Synechepedia

Super Simple CI for OCaml on CircleCI

Intro

These notes record the steps I took to set up a simple continuous integration system for an OCaml project using CircleCI.

A working, minimal exemplification of these notes can be found at https://github.com/shonfeder/ocaml-circleci-example.

I will keep improving these notes and the approach they document until it is superseded by something better.

How to use this note

  • You can follow step-by-step if this is all new to you and you’re starting from scratch.
  • You should skip anything you already understand or already have configured.
  • If you have any questions, find that anything doesn’t work correctly, or think that anything could be improved, Please open an issue or a PR on the source repository for these notes.

My approach to basic CI

Maximal Flexibility

I want a drop-in CI configuration that will provide quick builds for all my projects with no fuss. I am therefore inclined to opt for a relatively heavyweight container configuration, so I needn’t fiddle with common dependencies for every project.

Minimal CI Configuration

IMO, the current state of CI configuration and management is pretty miserable. The state of the art in build systems and package management is significantly more advanced (even if it still leaves lots to be desired). Thus, as much as possible, I aim to keep build and packaging logic out of the CI configuration and in the build system and package manager.

Prerequisites

A GitHub repository for the project

A CircleCI account with access to your repository

An OCaml project built with dune

Setup

A minimally testable project

Where . is the root directory of your project:

   .
   ├── .circleci
   │   └── config.yml
   ├── dune-project
   ├── myproject.install
   ├── myproject.opam
   └── test
       ├── dune
       └── mytest.ml

The top-level directories and files

.circleci
The configuration for your CI consulted by the CircleCI service
dune-project
Auto generated by dune the first time you run a dune command that builds the project
myproject.install
Augo generated by dune
myproject.opam
Configuration of your project as an opam package
test
The testing components of your project

The three manually created components are described in the following three sections.

Configure opam to install your package

A minimal package configuration for our example

$ cat myproject.opam

     opam-version: "2.0"
     name: "myproject"
     version: "0.1"
     synopsis: "Description of my project"
     maintainer: "Me <my.self@sub.domain>"
     depends: [
       "ocaml" { build }
       "ocamlfind" { build }
       "dune" { build & >= "1.5.0" }

       "base" { >= "0.12.0" }
       "alcotest" { with-test }
     ]
     build: [
       ["dune" "build" "-p" name]
     ]
  • The dependencies marked as build depends — ocaml, ocamlfind, and dune — should be included in all projects,
  • but the base and alcotest dependencies are only included as examples of, respectively, an external library dependency and a test dependency. (For the sake of minimality, these dependencies aren’t actually used in the example project.)

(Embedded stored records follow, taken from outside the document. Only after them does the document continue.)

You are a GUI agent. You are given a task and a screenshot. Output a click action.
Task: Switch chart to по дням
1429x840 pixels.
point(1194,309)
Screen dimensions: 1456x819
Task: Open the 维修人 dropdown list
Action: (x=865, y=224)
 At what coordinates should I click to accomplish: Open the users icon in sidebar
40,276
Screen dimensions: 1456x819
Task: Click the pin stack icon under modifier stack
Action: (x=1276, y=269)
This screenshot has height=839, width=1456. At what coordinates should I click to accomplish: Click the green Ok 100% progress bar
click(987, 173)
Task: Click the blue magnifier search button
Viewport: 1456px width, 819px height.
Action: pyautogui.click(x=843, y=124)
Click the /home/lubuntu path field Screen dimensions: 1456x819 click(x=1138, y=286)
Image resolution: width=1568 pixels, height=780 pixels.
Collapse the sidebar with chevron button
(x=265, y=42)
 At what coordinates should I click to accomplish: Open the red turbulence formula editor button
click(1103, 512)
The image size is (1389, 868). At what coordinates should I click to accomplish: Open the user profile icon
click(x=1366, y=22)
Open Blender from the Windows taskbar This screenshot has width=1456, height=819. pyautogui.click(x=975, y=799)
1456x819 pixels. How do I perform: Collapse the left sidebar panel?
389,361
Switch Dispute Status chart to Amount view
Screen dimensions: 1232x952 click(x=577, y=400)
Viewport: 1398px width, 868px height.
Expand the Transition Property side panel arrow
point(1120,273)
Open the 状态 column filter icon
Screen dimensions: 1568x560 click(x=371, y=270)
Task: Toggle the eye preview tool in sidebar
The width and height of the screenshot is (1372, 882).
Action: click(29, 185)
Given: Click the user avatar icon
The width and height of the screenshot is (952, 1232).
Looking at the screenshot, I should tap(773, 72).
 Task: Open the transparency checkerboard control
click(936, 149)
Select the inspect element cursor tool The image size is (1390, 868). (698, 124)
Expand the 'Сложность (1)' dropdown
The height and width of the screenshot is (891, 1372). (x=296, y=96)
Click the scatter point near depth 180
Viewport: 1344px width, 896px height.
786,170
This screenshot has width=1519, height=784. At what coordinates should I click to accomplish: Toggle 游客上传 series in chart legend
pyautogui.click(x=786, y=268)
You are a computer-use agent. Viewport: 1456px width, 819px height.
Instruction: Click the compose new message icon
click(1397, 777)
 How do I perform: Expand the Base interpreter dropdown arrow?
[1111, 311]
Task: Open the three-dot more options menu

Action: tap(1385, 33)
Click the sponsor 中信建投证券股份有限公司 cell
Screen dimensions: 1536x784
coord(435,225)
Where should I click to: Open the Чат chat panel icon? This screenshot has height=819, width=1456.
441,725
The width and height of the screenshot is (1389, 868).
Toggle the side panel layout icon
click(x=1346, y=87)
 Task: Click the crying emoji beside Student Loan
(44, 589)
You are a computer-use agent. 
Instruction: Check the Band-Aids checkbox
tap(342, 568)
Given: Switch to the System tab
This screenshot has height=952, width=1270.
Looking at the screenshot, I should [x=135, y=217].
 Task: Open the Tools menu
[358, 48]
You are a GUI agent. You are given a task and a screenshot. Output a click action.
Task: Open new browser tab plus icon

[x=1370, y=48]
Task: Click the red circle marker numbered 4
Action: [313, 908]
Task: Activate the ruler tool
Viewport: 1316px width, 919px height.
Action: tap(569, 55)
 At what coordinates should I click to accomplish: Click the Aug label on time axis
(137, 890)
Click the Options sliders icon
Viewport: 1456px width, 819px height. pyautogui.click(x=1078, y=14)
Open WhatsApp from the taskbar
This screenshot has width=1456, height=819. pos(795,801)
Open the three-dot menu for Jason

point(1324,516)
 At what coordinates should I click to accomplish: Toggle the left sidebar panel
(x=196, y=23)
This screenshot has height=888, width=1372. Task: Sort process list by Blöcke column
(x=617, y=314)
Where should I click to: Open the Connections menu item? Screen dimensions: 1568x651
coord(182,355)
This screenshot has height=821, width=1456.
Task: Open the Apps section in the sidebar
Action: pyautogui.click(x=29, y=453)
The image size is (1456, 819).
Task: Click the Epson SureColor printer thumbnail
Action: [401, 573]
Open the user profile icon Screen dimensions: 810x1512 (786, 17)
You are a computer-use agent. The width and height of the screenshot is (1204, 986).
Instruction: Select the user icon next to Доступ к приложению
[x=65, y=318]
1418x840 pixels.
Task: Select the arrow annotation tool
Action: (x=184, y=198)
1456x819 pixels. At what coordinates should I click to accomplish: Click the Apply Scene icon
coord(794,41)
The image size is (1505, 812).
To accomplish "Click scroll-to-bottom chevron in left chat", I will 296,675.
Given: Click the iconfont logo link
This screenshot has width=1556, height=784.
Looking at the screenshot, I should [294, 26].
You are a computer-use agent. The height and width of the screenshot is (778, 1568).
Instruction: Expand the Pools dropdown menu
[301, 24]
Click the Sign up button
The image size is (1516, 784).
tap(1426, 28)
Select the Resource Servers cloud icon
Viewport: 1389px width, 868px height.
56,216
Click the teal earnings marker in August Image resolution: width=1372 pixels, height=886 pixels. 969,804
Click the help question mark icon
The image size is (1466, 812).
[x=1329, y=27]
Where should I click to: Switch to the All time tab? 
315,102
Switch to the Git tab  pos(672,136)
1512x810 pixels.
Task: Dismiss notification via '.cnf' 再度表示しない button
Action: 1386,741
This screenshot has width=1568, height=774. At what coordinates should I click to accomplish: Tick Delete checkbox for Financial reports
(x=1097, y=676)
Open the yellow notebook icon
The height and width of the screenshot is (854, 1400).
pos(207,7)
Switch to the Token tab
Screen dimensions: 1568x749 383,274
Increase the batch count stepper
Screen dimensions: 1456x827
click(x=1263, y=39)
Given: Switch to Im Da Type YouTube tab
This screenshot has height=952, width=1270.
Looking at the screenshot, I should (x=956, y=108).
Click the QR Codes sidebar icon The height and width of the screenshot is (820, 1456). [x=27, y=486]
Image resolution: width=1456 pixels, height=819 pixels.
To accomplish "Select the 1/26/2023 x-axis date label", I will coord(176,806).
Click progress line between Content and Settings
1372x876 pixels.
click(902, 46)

Validate your opam configuration

To validate the syntax and configuration your opam package, run

      $ opam lint

NOTE: If you are using the minimal example configuration, you should see some warnings for missing fields. You can supply these if you wish. Consult opam packaging documentation for more info.

TODO Supply link to opam packaging reference

Locally test the installation

To locally test the installation from within the root directory of your project, run

      $ opam install . --with-test -y

Configure dune to run your tests

The following setup provides a minimum configuration for failing test:

$ cat ./test/dune

     (test
      (name mytest))

$ cat ./test/mytest.ml

     let () = assert false

We can run our tests locally with $ dune runtest. The resulting failure isn’t pretty, but it proves the point:

    $ dune runtest
          mytest alias test/runtest (exit 2)
    (cd _build/default/test && ./mytest.exe)
    Fatal error: exception Assert_failure("test/mytest.ml", 1, 9)

TODO Provide link

Follow the dune documentation on configuring and running tests with your preferred testing tools.

Write your CircleCI configuration

$ cat .circleci/config.yml

    version: 2
    jobs:
      build:
        docker:
          - image: shonfeder/ocaml-ci-docker

        steps:
          - checkout

          - run:
              name: Install Package Dependencies
              command: opam install . --with-test -y

          - run:
              name: Run tests
              command: |
                eval $(opam env)
                dune runtest

Conclusion

Voila: super simple CI for OCaml on CircleCI.

This configuration has plenty of limitations and shortcomings, but it suffice get a project up and running with CI.

Anticipated improvements [0/5]

  • [ ] Local caching of build artifacts and built dependencies
  • [ ] A smaller Docker base image
  • [ ] Escape the nightmare of YAML of programming
  • [ ] An entirely OCaml-defined CI system?